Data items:
###
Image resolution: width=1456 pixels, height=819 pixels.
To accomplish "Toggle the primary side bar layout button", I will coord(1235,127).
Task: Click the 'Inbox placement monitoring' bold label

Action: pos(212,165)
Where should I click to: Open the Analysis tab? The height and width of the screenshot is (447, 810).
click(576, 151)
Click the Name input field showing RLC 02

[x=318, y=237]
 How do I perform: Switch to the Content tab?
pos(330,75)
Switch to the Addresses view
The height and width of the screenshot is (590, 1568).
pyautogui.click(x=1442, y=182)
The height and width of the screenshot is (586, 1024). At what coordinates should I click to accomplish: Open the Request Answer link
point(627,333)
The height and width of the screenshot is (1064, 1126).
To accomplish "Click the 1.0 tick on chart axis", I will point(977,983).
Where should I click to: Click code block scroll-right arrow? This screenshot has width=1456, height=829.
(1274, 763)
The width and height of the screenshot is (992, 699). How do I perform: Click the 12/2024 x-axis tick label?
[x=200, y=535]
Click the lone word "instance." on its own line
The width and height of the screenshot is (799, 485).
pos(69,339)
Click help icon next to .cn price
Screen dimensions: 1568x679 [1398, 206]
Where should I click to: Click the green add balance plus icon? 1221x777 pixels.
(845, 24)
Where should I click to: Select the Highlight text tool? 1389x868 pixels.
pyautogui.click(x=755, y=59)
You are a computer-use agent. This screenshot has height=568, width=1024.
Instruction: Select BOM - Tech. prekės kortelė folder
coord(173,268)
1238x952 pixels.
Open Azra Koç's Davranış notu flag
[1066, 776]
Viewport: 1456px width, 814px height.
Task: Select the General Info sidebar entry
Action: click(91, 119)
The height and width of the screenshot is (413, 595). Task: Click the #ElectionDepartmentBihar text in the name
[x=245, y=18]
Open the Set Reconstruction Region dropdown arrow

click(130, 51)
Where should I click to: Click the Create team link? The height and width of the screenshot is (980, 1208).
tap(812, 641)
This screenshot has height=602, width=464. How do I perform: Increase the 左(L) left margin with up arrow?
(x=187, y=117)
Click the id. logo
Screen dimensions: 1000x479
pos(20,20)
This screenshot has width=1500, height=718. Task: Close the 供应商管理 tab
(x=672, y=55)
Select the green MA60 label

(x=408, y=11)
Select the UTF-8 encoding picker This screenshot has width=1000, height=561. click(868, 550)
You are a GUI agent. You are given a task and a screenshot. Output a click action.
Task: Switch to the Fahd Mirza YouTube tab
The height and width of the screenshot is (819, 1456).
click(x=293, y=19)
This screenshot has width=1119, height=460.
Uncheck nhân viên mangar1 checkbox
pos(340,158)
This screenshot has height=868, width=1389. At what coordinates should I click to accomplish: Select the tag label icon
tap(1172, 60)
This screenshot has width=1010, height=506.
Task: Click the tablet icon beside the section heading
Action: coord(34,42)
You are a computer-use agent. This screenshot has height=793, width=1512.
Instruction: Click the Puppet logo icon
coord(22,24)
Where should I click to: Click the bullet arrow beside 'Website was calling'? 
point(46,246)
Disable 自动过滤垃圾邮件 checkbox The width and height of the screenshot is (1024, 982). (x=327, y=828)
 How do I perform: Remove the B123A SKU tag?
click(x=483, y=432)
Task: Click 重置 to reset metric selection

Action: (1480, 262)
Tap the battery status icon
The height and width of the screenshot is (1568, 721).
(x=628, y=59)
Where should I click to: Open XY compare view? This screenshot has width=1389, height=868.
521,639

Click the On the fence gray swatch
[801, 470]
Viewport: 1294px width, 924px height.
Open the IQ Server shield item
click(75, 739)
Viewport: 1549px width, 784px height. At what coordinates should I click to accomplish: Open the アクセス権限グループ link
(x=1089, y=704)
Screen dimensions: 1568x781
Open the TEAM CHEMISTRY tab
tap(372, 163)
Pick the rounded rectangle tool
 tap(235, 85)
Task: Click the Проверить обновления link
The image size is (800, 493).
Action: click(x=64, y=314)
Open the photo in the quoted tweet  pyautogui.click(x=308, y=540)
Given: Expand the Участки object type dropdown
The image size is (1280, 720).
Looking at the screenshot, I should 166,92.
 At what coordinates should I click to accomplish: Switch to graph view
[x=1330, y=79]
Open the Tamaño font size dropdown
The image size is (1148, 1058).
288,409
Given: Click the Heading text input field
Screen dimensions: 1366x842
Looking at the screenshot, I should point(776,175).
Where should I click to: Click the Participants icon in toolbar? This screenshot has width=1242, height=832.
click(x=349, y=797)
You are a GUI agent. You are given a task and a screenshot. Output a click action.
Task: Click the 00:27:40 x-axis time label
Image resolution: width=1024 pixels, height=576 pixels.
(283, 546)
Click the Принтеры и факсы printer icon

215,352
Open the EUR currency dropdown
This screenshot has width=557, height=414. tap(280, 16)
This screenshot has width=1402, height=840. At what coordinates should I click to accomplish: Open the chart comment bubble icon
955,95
###
■ TASK: Locate each line in the rows above that contains the string "green" (matching is case-sensitive) and copy those lines.

■ SOLUTION FOR THIS TASK:
Where should I click to: Click the green add balance plus icon? 1221x777 pixels.
Select the green MA60 label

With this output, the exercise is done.